— Set of tasks —
1 – In the film article, restate the stretch from "It stars Mir" through "31 December 2021.", swapping "theaters" for "cinemas".
2 – In the film article, what award did Mir Sabbir win for his performance in Raat Jaga Phool?

- রাত জাগা ফুল
- Directed by: Mir Sabbir
- Written by: Mir Sabbir
- Screenplay by: Mir Sabbir
- Story by: Mir Sabbir
- Produced by: Mir Sabbir
- Starring: Mir Sabbir; Jannatul Ferdous Oishee; Abu Hurayra Tanvir; Fazlur Rahman Babu; Dilara Zaman; Sharmilee Ahmed;
- Music by: Emon Chowdhury
- Production company: Phoolkuri Media Limited
- Release date: 31 December 2021;
- Country: Bangladesh
- Language: Bengali

= Raat Jaga Phool =

Raat Jaga Phool is a 2021 Bangladeshi Bengali-language feature film directed by Mir Sabbir in his directorial debut. The film received a government grant from Bangladesh. For his performance in the film, Mir Sabbir won the Bangladesh National Film Award for Best Actor at the 46th National Film Awards.

It stars Mir Sabbir, Jannatul Ferdous Oishee, Abu Hurayra Tanvir, and Fazlur Rahman Babu in lead roles. The movie premiered in theaters across Bangladesh on 31 December 2021.

— Entries on locating words and elements —
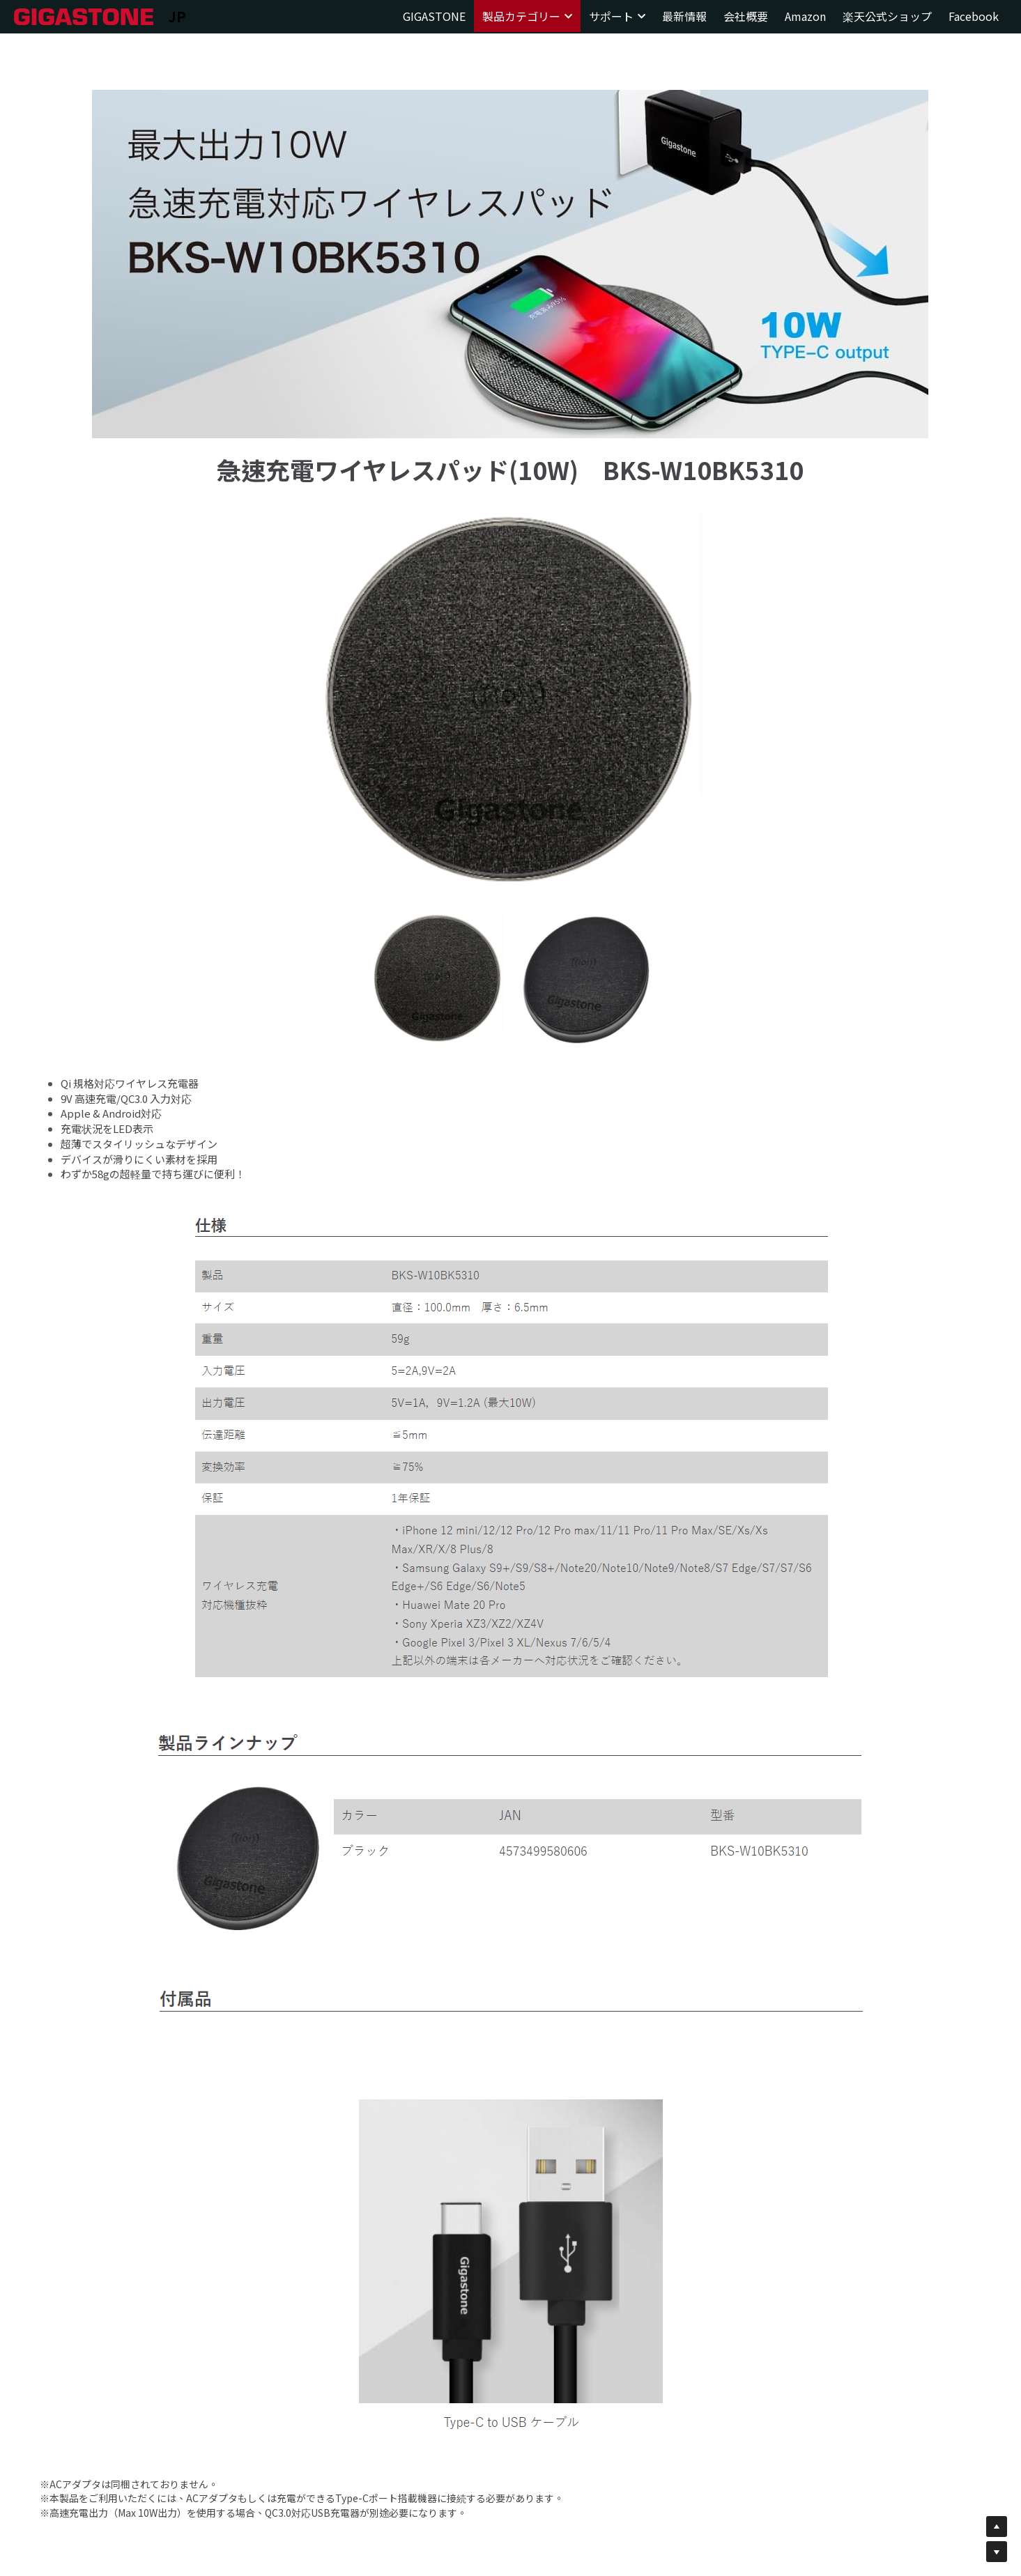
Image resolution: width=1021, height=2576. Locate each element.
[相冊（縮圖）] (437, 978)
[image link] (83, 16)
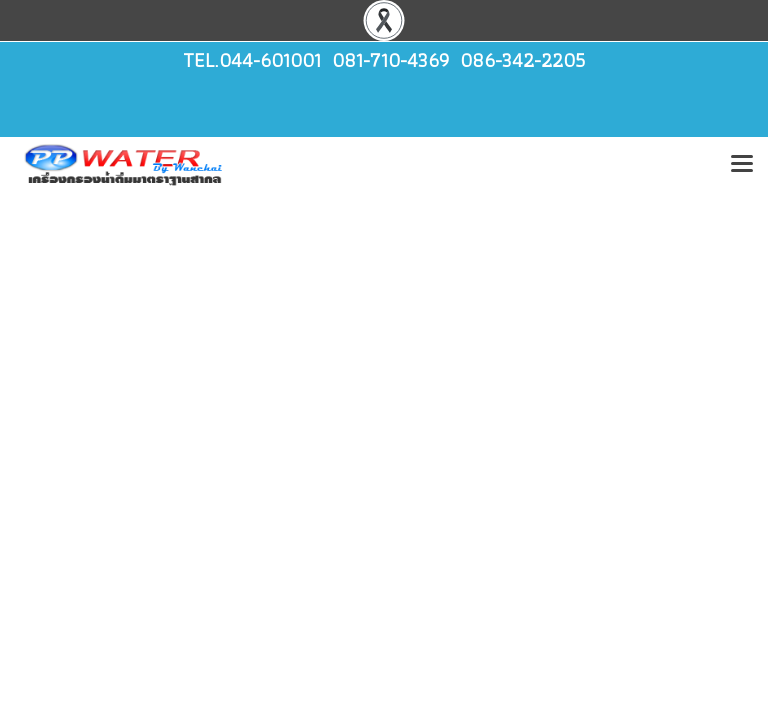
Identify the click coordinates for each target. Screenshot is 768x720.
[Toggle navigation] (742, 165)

— Results by task —
1 –
It stars Mir Sabbir, Jannatul Ferdous Oishee, Abu Hurayra Tanvir, and Fazlur Rahman Babu in lead roles. The movie premiered in cinemas across Bangladesh on 31 December 2021.

2 – The Bangladesh National Film Award for Best Actor, at the 46th National Film Awards.